> WHAT IS NEEDED: The word "Nimra" may appear in some of the lines below. State how many lines contain it, and write only that number.

> RECORDS:
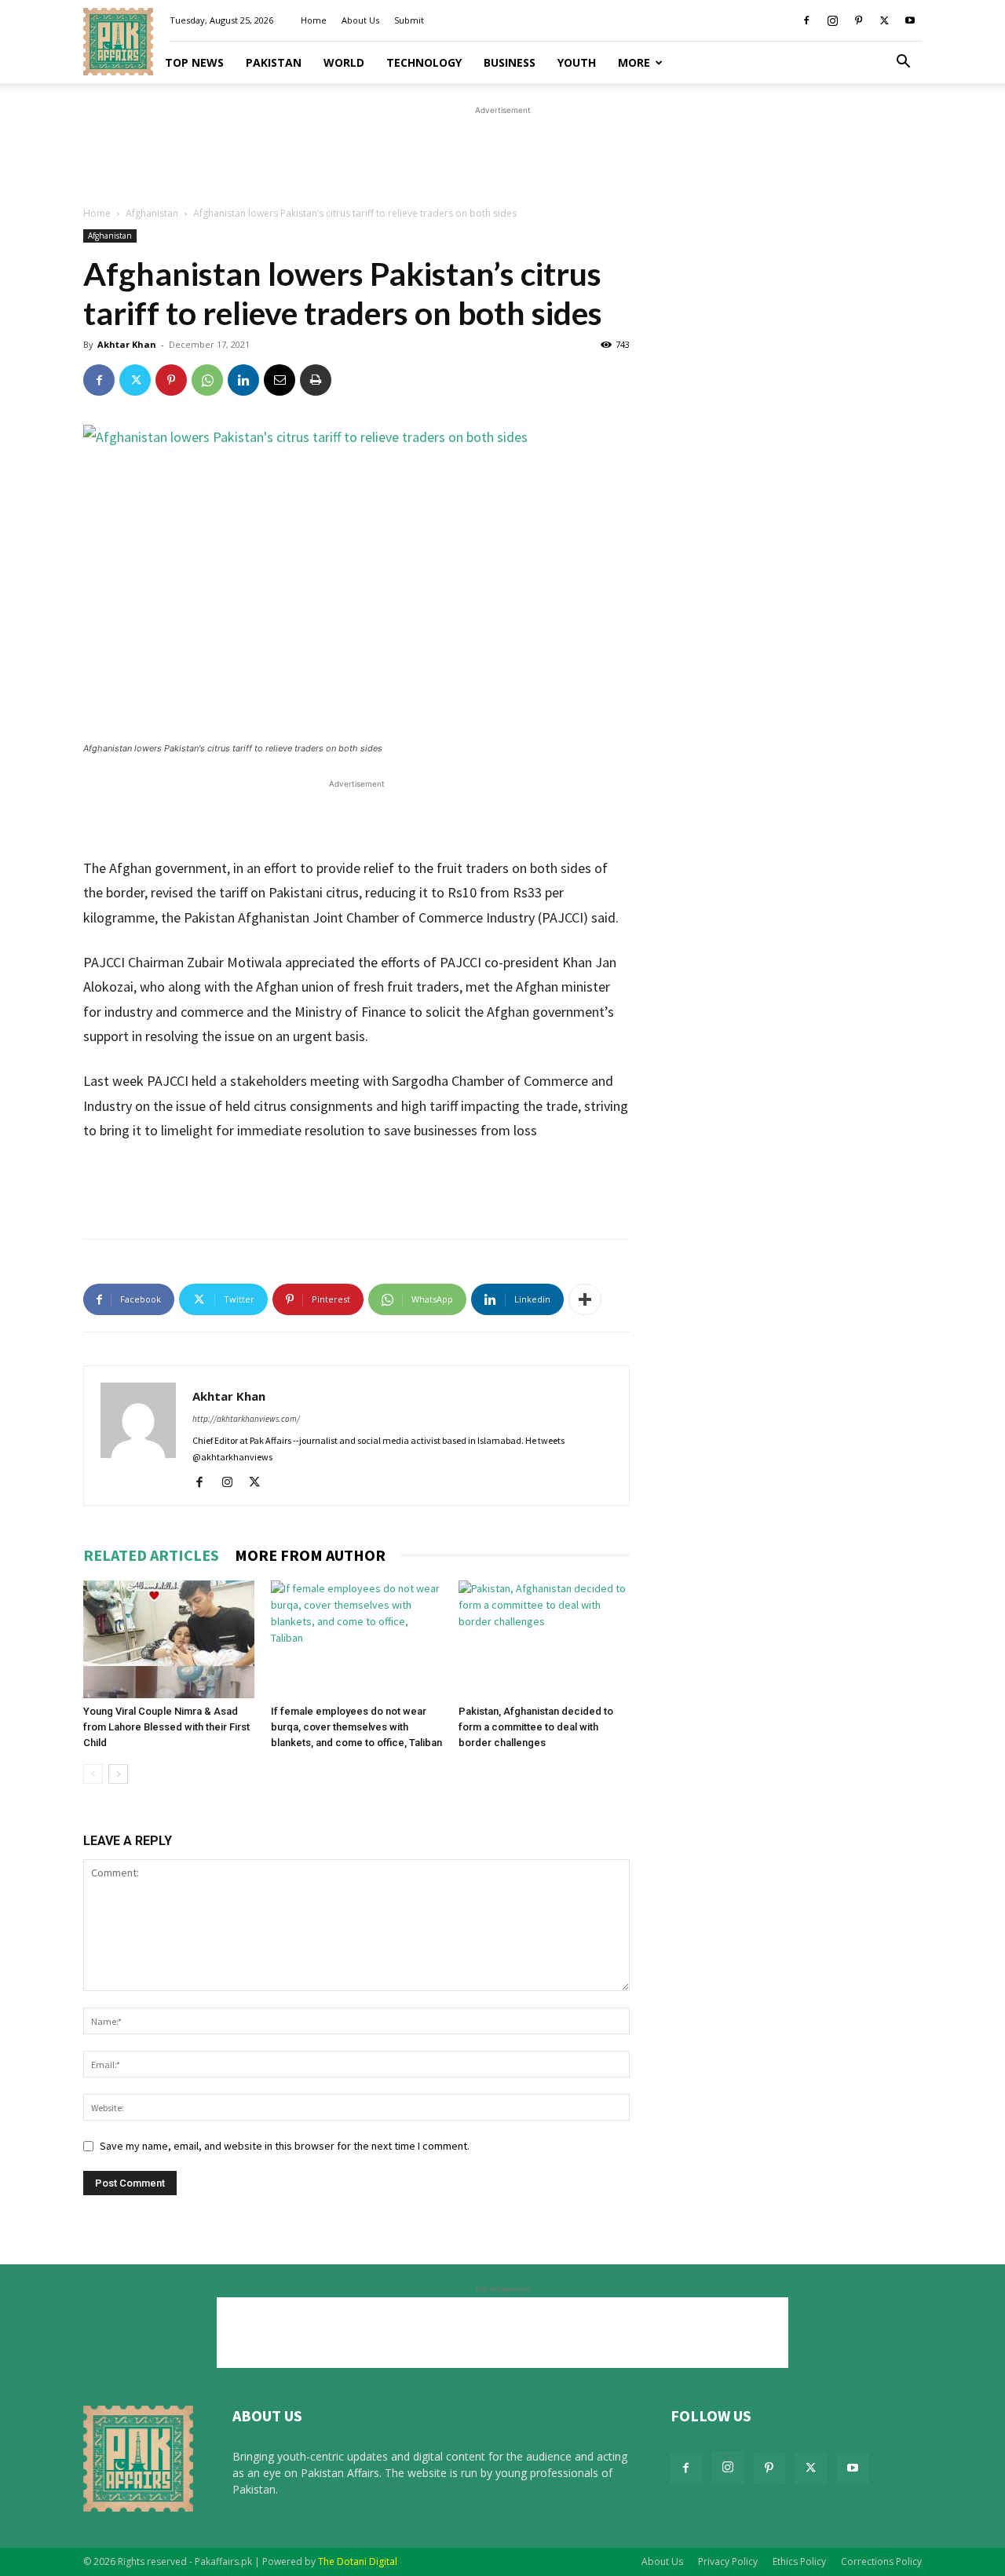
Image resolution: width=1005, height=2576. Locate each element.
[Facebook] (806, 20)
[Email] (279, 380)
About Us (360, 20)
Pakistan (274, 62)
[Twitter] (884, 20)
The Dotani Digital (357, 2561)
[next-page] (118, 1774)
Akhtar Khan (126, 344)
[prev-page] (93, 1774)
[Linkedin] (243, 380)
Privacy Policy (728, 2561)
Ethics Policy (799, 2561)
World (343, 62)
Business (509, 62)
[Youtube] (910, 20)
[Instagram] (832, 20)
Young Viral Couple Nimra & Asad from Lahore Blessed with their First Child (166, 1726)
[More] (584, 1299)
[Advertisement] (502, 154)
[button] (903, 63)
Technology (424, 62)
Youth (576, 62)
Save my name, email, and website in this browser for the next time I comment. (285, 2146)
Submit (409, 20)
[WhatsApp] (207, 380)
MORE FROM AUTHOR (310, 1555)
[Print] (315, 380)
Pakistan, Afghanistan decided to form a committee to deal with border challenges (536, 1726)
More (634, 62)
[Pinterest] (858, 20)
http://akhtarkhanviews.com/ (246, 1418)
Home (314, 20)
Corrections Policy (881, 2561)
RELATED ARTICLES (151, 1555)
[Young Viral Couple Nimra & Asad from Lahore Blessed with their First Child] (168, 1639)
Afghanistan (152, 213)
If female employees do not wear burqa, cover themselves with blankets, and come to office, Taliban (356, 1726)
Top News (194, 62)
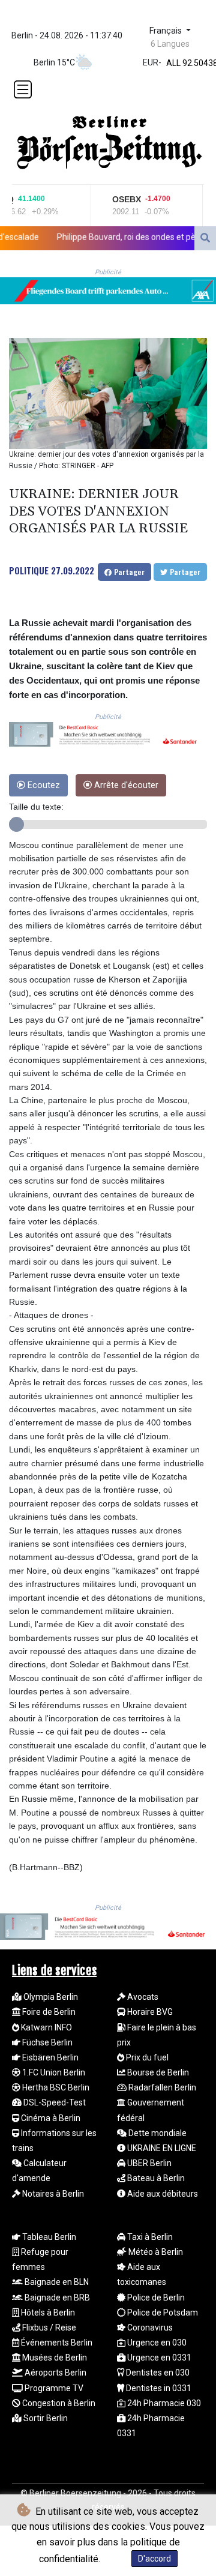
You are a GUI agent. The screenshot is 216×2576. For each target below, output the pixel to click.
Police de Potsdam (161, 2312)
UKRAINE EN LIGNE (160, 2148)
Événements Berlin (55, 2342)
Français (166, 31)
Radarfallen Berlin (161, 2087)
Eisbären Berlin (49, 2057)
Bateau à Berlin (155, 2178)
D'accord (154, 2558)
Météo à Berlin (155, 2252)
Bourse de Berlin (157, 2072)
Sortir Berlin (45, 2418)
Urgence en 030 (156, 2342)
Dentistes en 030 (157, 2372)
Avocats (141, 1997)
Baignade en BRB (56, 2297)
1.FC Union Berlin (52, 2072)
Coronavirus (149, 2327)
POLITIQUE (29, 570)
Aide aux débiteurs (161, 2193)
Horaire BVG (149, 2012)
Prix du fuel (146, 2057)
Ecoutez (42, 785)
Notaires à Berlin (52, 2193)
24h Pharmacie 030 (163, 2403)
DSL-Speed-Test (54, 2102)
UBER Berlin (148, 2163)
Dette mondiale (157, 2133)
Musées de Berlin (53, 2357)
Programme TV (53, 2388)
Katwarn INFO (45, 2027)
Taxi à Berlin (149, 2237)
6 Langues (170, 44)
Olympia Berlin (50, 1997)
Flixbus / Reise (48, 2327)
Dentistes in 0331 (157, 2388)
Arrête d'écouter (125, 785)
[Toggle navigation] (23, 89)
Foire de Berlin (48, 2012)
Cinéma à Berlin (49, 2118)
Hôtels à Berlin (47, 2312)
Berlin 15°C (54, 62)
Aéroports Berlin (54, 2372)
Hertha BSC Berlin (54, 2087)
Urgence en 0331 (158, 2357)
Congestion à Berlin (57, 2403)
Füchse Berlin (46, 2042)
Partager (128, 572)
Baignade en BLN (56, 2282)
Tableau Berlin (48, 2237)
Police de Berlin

> ANSWER SECTION: 2